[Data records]
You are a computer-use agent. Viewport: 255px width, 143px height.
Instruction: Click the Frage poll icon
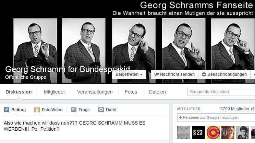click(x=73, y=110)
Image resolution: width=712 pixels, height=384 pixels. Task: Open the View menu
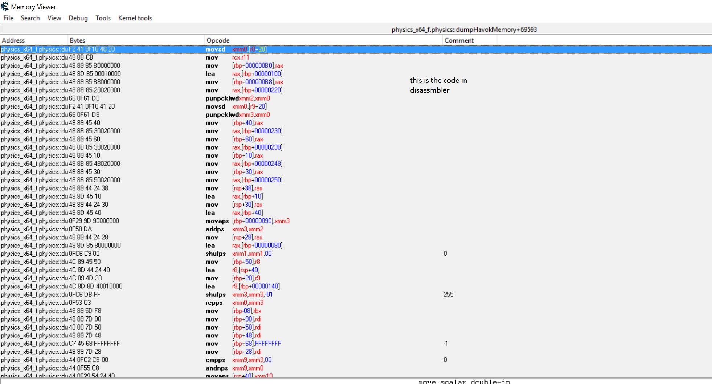click(x=54, y=18)
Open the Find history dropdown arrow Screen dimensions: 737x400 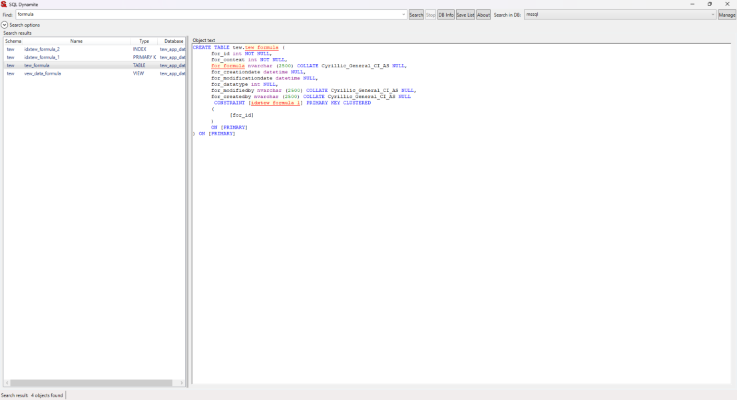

The task>
Each of the lines above should be transcribed exactly; no image is to be copied.

Answer for this exercise>
You are a computer-use agent. Viewport: 255px width, 143px height.
Instruction: Click the Frage poll icon
click(x=73, y=110)
Image resolution: width=712 pixels, height=384 pixels. Task: Open the View menu
click(x=54, y=18)
Open the Find history dropdown arrow Screen dimensions: 737x400 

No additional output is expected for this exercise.